On Friday the markets tumbled as the Egypt protests intensified.
The markets had broken out to the upside, with the the Dow breaking through the 12,000 mark and the S&P 500 breaking through the 1,300 level. Given the intermarket volatility and the breakdown of recent market leaders these were a reassuring sign that the market could continue to drift higher. The hopes of a continued march higher were dashed however as the Egyptian protestors swelled in ranks and the situation intensified. In Egypt, protesters took to the streets by the thousands and the government rolled in tanks, sparking a flight to safety in markets worldwide. As I write, the Dow Jones Industrial Average futures are down an additional 169 points.
I have been on close guard of late, watching for a potential market correction.
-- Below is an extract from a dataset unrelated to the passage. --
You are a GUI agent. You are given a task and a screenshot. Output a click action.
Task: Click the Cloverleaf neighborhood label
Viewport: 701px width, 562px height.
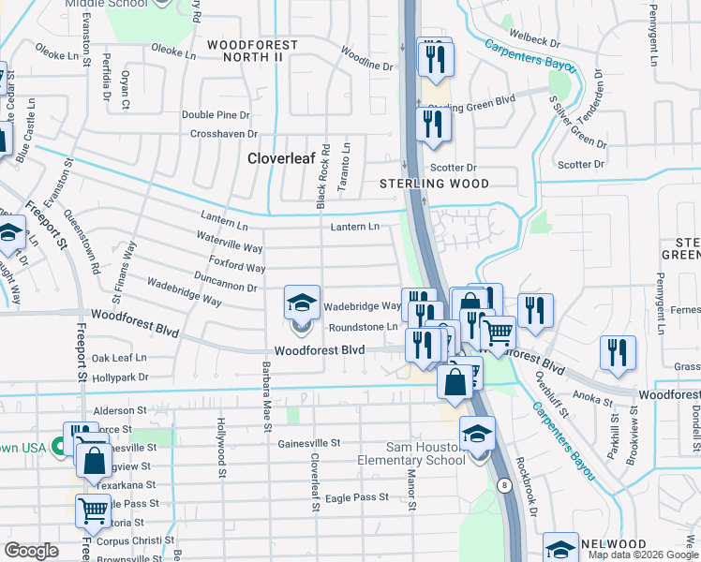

Bearish clues were emerging in the last few weeks. I was prepared to protect client accounts as needed. I did in fact sell the great majority of stock oriented holdings and a couple bond funds today. I also added a small amount of the gold etf (GLD) to the Inflation Hedges folio. Earlier in the month I reduced portfolio risk by liquidating higher risk assets, such as IWM and MDY (Small Cap & Mid Cap ETFs). As a result our portfolio declines have been minimized.
If these events are the catalyst for a correction, I would expect a correction of no more that 6 to 8%. For now, the longer term trend remains to the upside.